In Bombay, Rehatsek studied eastern languages, literatures and customs. He supported himself first by employment in the Public Works Department, later as Professor of Latin and Mathematics at Wilson College. Rehatsek was a proficient linguist, fluent in twelve languages. He provided private lessons to students in Latin and French, as well as Persian and Arabic, and wrote scholarly articles and translations on Asian, particularly Islamic, history and custom, publishing in the Journal of the Royal Asiatic Society. After retiring from Wilson College in 1871, Rehatsek continued to work as Examiner at the Bombay University in Latin, Arabic, Persian, and French until 1881.
For the Oriental Translation Fund's New Series, Rehatsek translated and forwarded several works including: The Nigaristan, or Picture Gallery by Muin-uddin Jawini, Biography of Our Lord Muhammad, the Apostle of Allah according to Ibn Hisham, the first two parts of Mirkhond's General History and the first part of The Rauzat-us-safa.
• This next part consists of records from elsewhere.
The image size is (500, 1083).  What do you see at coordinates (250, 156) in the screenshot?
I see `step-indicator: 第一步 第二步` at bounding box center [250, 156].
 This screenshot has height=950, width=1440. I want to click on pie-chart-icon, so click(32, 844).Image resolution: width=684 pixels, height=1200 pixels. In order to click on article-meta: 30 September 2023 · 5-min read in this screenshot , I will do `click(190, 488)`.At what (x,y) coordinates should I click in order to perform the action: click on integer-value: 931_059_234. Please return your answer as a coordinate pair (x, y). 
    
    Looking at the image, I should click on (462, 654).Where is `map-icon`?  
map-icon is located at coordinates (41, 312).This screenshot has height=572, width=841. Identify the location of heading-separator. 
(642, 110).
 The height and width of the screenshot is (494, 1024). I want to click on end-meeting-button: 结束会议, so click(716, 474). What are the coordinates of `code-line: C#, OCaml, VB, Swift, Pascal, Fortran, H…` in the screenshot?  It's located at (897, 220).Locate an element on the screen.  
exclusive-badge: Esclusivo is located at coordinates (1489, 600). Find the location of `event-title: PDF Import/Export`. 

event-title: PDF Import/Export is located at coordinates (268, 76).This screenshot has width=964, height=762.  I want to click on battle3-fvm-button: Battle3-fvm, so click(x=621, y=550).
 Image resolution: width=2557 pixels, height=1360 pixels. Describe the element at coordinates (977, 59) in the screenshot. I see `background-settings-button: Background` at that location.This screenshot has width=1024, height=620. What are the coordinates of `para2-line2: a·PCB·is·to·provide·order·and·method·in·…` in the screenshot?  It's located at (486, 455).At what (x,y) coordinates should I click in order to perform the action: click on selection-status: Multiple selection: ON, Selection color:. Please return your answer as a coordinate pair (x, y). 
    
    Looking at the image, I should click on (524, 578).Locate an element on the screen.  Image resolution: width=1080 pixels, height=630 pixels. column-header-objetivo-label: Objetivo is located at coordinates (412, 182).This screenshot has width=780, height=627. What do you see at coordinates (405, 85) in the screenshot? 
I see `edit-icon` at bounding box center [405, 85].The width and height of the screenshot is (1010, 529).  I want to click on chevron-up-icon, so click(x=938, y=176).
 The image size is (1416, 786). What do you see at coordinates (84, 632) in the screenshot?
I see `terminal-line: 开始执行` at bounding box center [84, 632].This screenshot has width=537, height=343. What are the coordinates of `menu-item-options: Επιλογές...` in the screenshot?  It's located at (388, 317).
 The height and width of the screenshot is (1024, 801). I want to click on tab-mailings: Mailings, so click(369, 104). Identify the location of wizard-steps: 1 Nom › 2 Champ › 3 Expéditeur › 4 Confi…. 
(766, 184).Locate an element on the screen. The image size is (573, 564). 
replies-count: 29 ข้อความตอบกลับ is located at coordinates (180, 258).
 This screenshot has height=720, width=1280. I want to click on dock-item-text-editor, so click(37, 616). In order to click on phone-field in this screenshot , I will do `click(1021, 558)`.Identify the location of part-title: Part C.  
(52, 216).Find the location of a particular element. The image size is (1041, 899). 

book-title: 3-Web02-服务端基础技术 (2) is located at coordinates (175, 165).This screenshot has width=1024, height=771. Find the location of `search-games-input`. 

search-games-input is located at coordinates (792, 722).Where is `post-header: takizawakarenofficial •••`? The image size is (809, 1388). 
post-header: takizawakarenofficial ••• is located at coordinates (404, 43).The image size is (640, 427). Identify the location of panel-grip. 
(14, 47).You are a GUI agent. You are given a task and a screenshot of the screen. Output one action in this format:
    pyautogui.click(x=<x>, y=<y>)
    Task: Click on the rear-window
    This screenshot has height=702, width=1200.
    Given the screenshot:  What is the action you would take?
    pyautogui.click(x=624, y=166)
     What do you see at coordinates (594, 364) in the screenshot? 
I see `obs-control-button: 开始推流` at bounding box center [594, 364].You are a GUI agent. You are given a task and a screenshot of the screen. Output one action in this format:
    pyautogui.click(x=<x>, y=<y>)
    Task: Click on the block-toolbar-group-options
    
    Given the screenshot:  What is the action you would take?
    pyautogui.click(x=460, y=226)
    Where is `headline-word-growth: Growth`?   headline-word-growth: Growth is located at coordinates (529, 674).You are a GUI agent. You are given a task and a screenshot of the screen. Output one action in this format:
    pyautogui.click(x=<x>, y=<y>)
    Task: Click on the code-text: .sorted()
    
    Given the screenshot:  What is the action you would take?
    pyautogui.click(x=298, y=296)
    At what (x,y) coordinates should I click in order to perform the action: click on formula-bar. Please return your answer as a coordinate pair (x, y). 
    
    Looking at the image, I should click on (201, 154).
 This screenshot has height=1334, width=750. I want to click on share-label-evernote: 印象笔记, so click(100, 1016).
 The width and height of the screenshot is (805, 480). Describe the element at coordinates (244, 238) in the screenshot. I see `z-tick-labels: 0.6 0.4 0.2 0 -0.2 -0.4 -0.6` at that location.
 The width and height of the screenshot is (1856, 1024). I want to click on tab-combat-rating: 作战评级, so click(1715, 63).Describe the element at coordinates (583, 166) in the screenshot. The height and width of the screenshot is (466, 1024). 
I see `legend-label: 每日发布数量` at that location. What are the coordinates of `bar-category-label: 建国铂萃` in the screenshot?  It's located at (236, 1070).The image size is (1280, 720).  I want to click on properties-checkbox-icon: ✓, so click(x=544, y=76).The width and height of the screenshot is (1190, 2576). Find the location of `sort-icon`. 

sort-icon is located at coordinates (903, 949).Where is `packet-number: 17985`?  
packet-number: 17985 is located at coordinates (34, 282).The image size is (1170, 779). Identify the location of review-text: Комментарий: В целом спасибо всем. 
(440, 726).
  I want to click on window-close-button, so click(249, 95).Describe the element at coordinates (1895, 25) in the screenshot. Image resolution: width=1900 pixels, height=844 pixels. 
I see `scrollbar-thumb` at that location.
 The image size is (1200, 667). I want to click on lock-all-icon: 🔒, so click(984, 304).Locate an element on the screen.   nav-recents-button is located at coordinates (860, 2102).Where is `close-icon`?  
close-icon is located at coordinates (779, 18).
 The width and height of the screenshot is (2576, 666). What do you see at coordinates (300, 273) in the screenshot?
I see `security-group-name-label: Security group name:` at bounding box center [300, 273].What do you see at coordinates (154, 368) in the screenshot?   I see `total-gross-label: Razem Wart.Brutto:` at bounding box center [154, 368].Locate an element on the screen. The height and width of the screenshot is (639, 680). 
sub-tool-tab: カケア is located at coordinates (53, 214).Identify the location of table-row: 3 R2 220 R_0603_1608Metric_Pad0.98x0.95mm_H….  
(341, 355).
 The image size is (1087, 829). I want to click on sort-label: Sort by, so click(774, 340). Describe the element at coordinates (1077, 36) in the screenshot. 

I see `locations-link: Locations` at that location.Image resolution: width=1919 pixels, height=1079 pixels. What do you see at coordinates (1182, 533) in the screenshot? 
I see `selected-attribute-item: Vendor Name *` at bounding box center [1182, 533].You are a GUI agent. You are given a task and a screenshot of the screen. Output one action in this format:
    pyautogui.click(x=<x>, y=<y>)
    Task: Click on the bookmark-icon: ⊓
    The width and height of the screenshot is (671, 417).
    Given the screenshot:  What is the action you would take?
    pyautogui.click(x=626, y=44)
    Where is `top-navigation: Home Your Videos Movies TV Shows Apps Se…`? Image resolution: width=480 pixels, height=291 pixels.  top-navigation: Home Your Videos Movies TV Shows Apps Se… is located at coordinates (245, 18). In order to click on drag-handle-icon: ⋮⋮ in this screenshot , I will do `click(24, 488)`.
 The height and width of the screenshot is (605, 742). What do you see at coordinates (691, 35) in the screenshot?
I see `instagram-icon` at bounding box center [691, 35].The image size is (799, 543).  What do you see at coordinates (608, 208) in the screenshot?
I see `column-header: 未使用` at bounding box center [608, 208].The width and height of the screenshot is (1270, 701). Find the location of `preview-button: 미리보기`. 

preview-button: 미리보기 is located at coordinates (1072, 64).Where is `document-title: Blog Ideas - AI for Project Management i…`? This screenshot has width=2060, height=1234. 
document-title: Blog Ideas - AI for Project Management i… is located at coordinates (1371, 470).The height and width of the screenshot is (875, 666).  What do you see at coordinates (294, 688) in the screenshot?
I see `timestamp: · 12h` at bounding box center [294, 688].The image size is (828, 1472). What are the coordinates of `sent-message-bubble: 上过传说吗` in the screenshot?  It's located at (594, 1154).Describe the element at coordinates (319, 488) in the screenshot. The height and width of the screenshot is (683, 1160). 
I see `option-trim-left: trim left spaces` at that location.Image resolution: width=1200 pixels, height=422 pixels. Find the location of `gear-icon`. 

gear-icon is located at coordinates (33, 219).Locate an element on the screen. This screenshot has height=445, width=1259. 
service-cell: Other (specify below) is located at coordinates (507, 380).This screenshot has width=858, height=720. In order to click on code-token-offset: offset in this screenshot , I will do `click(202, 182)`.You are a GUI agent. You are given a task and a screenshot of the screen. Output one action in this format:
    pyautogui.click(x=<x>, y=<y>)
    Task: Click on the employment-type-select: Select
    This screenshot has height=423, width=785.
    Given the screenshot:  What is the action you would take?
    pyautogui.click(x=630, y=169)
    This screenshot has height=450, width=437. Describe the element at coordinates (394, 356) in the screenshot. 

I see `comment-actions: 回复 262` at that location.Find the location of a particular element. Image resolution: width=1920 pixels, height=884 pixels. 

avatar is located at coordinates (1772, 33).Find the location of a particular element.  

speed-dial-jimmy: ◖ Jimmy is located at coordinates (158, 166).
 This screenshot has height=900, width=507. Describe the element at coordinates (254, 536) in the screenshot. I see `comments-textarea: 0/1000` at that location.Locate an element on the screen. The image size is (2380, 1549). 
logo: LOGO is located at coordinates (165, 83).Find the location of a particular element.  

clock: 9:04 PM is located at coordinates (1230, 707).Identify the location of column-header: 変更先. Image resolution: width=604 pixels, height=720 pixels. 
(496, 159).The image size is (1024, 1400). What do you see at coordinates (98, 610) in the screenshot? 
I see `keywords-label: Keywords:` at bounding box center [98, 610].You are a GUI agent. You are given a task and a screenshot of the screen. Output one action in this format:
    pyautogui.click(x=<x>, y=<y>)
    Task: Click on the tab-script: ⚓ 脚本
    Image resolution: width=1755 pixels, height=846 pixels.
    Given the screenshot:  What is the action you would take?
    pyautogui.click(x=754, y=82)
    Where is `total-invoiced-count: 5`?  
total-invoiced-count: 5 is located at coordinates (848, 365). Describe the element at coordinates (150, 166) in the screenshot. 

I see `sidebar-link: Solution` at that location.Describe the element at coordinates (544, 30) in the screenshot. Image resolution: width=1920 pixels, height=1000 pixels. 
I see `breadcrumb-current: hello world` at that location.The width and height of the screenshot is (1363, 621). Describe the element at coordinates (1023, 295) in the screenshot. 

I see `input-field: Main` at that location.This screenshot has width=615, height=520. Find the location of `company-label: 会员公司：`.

Although he was a man of chaste habits, Rehatsek was not squeamish in worldly matters. His association with Sir Richard Burton's Kama Shastra Society proved he was not prudish. He was in frequent correspondence with Burton, and was a friend of Forster Fitzgerald Arbuthnot, the cofounder with Burton of the Kama Shastra Society, which Rehatsek appreciated would not expurgate his work. Rehatsek was scrupulously devoted to the fidelity of his translations at a time when such fidelity to indelicate tales of eastern literature might lead to western prosecutions for pornography.

Death

Rehatsek died in Bombay on 11 December 1891 at the age of 72. He was suffering from cystitis and was cremated in the Hindu fashion.
At the time of his death, Rehatsek was working on the third part of The Rauzat-us-safa and in one of his last letters, after describing his maladies, finishes by writing "Hope, however, never dies; and as work occupies the mind and keeps off dispair, I am determined to translate for you, though slowly, the third part of The Rauzat-us-safa, so as to make the history of the Khalifahs complete."